= James Fortescue (poet) =

English poet

James Fortescue, D.D. (1716–1777), was an English poet.

Fortescue was born in 1716, the son of George Fortescue, "gentleman", of Milton Abbot, Devon. He matriculated at Oxford as a member of Exeter College, 9 February 1732–3, obtained his B.A. in 1736, was elected a fellow of his college, and commenced M.A. in 1739. He was chaplain at Merton College, Oxford, in 1738, 1743, and 1746. In 1748 he was senior proctor of the university. He graduated B.D. in 1749, and was created D.D. on 20 January 1750–1. Being appointed in 1764 to the rectory of Wootton, Northamptonshire, a benefice in the gift of Exeter College, he resigned his fellowship in the following year. He held the rectory till his death in 1777.

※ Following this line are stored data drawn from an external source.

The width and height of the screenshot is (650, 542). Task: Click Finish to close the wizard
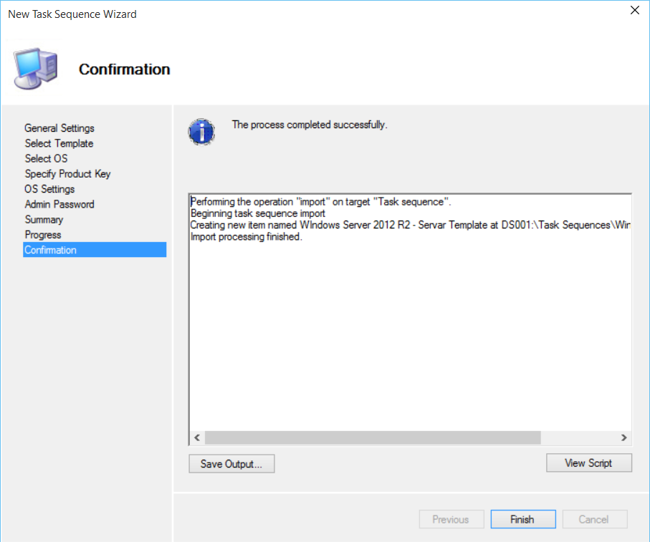(x=522, y=520)
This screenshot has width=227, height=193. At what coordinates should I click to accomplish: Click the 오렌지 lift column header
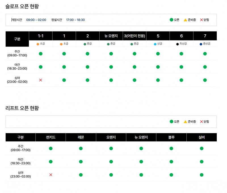click(x=111, y=137)
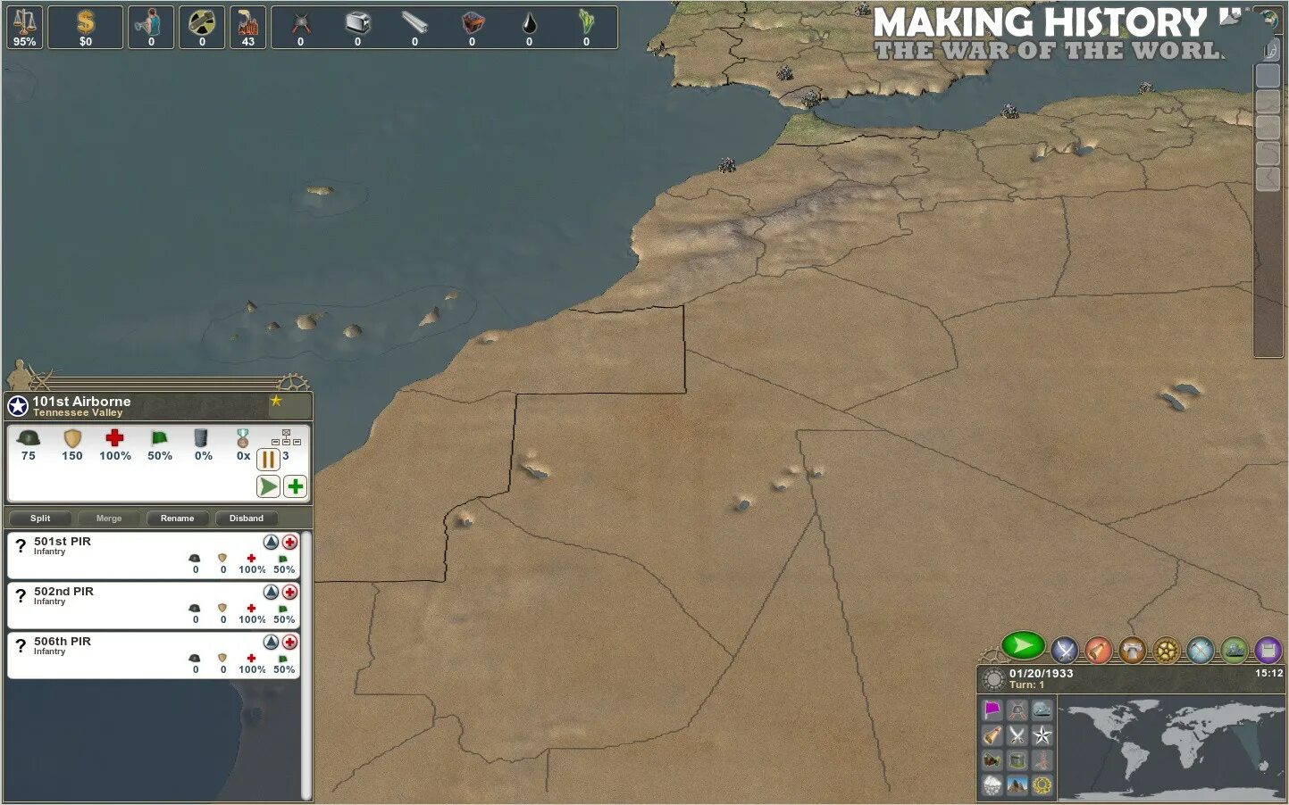Toggle the clouds weather overlay
This screenshot has width=1289, height=805.
point(992,784)
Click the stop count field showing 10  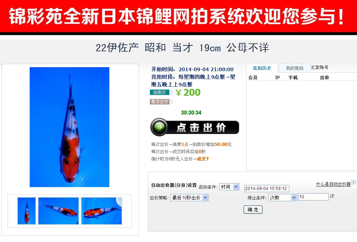[314, 197]
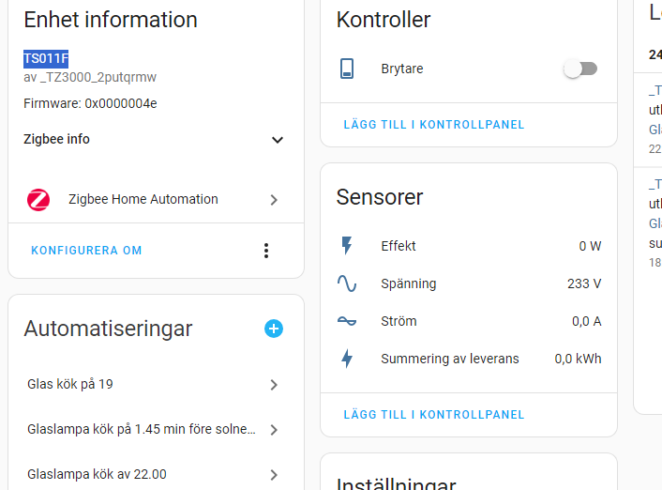
Task: Open the three-dot device menu
Action: tap(266, 251)
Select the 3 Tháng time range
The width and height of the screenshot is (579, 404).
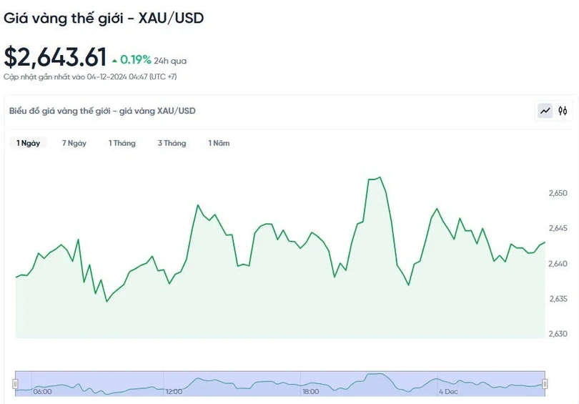tap(172, 143)
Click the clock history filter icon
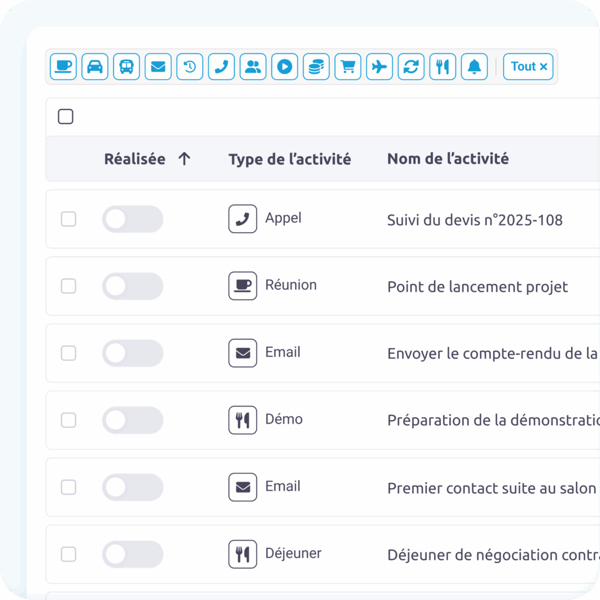This screenshot has width=600, height=600. coord(190,67)
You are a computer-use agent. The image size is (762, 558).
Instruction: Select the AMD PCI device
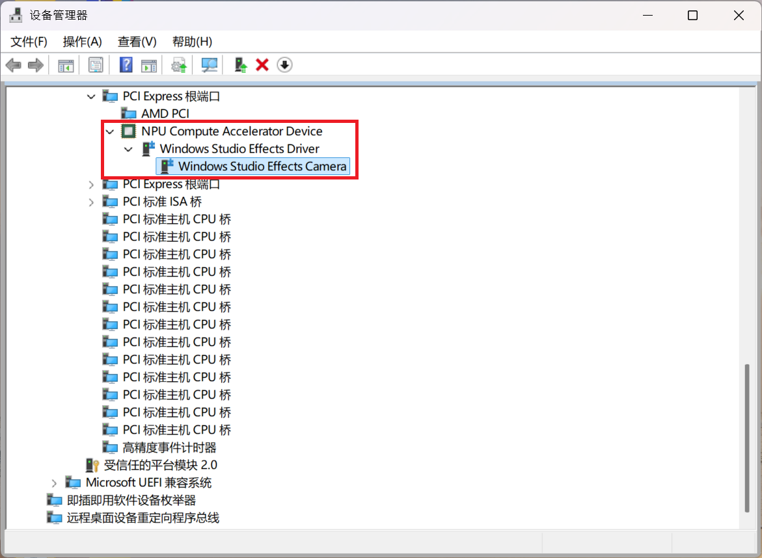(x=165, y=114)
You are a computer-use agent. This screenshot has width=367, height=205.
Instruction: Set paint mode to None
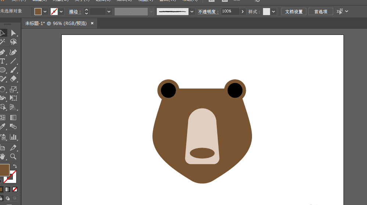[x=15, y=190]
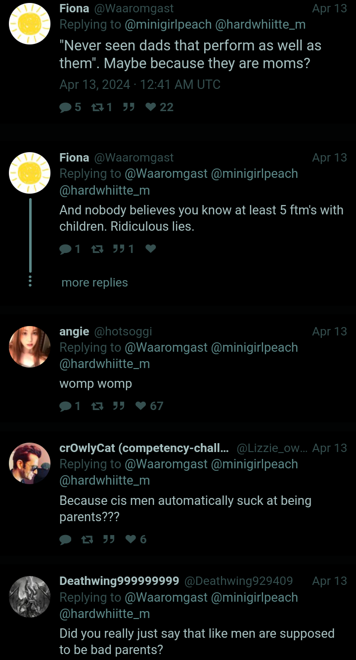Screen dimensions: 356x660
Task: Quote angie's 'womp womp' tweet
Action: coord(118,406)
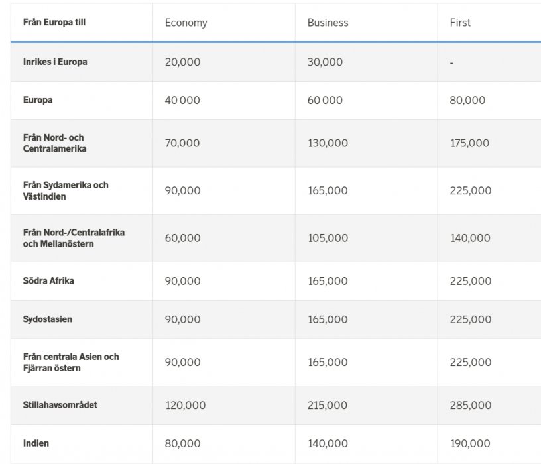Select 'Från Sydamerika och Västindien' row label
The image size is (541, 464).
point(65,191)
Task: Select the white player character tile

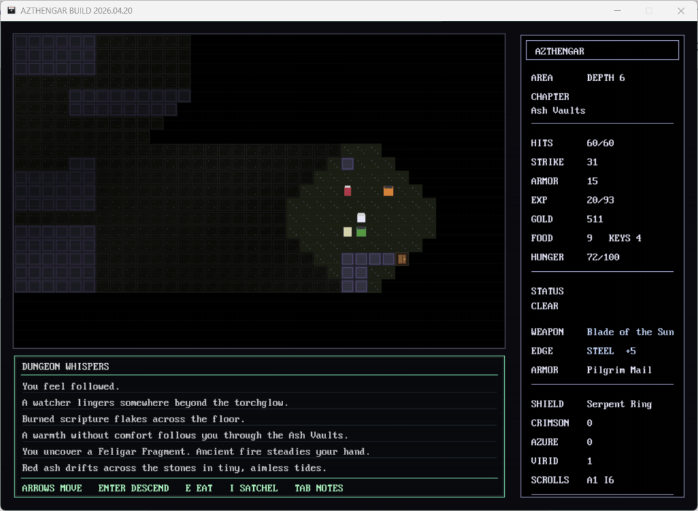Action: (x=361, y=218)
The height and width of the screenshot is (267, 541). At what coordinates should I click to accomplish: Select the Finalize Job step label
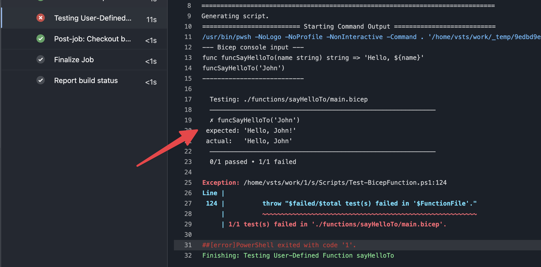point(74,60)
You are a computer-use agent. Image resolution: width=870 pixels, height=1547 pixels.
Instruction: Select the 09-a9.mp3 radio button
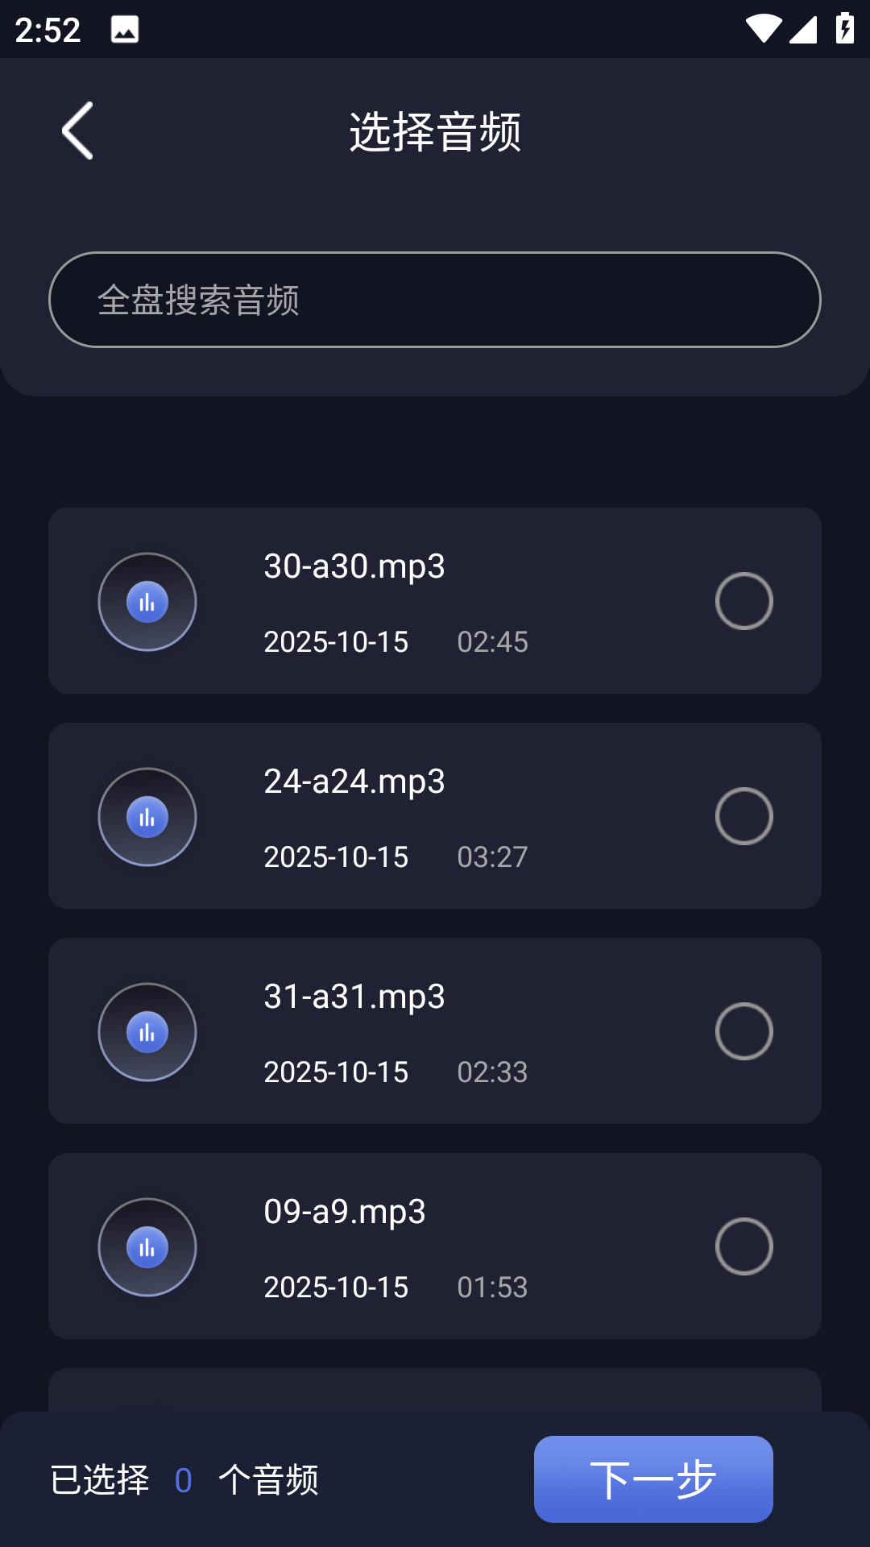[x=744, y=1246]
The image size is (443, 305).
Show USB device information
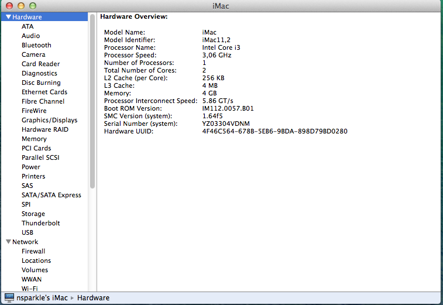28,232
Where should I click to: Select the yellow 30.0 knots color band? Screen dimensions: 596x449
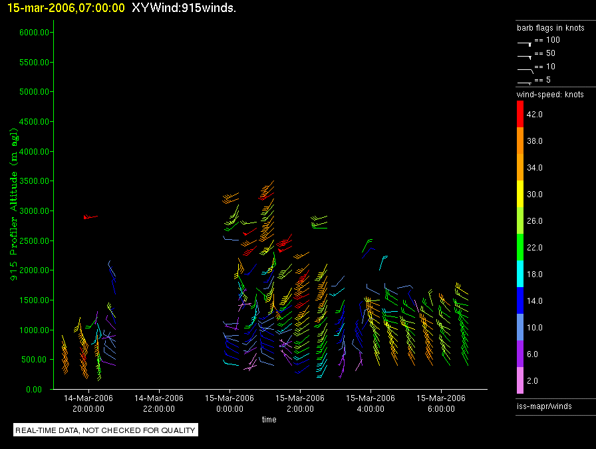520,195
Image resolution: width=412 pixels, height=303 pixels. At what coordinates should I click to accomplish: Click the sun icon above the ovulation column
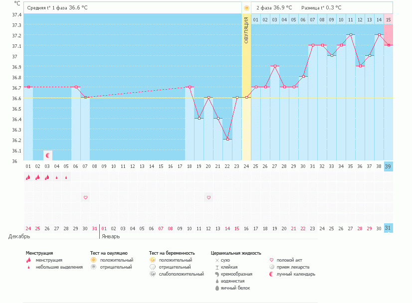click(246, 8)
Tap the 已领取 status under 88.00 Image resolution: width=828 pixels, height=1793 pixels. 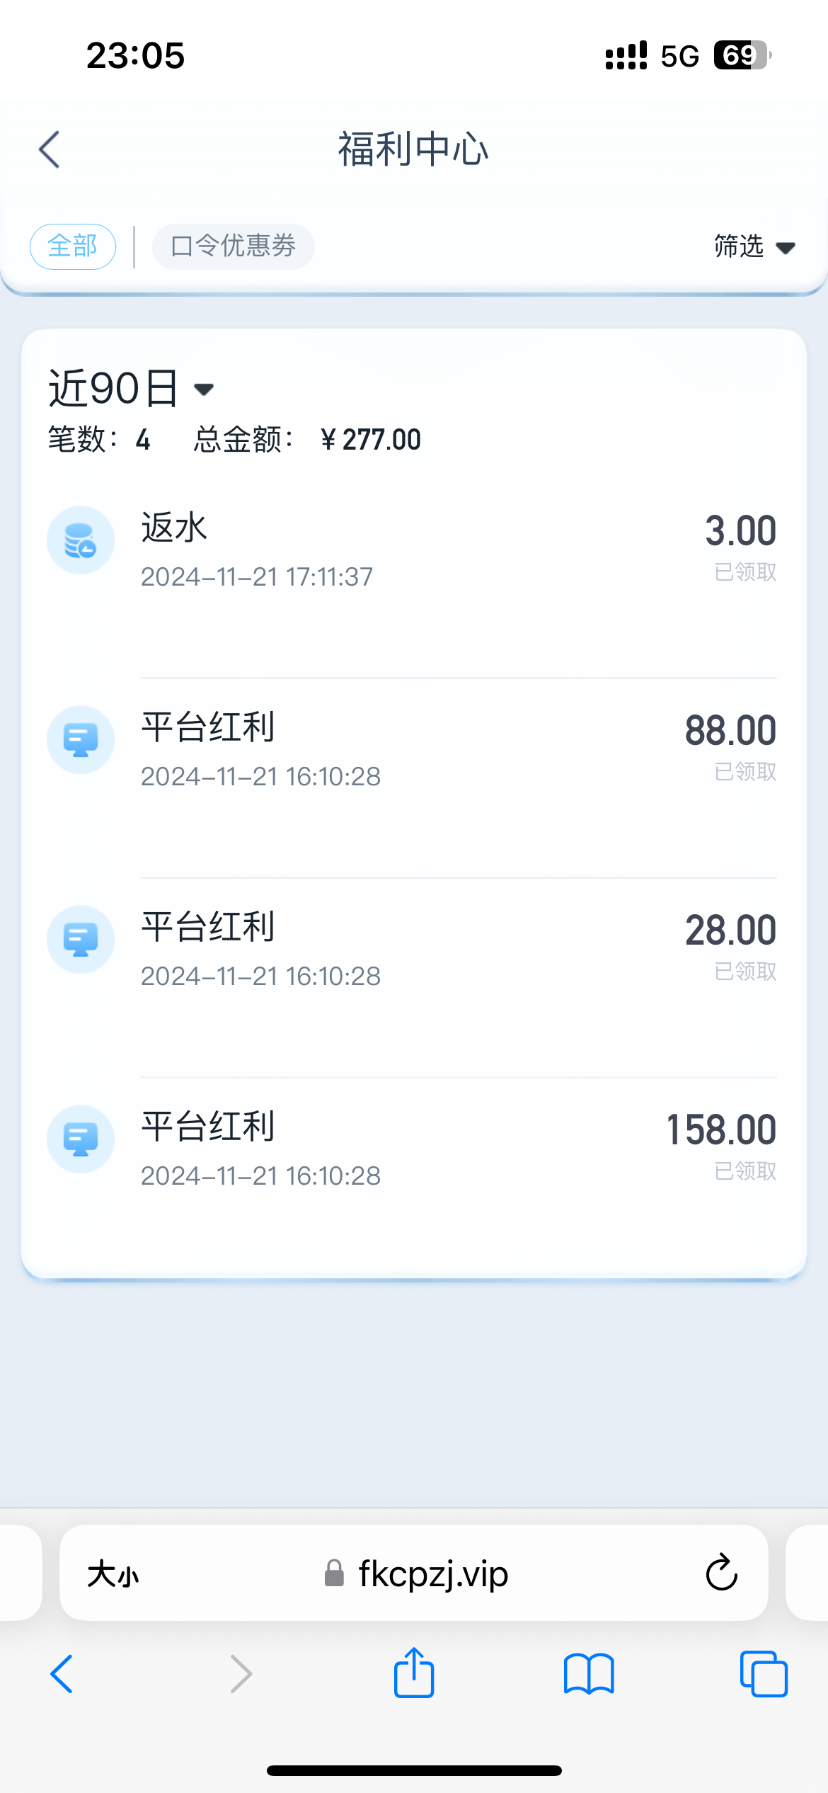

He published the following works in verse:
1. 'A View of Life in its several Passions, with a preliminary Discourse on Moral Writing,’ London, 1749, 8vo.
2. 'Science,’ an epistle, Oxford, 1750, 8vo.
3. 'Science,’ a poem, Oxford, 1751, 8vo.
4. 'Essays, Moral and Miscellaneous,’ including the preceding works, and some other poetical pieces, pt. i. second edit., London, 1752, 8vo; pt. ii. Oxford, 1754, 8vo. An extended edition of the 'Essays,’ including 'Pomery-Hill,’ appeared in 2 vols. 1759.
5. 'An Essay on Sacred Harmony,’ London, 1753, 8vo.
6. 'Essay the Second: on Sacred Harmony,’ London, 1754, 8vo.
7. 'Pomery-Hill, a Poem, with other Poems, English and Latin,’ London, 1754, 8vo.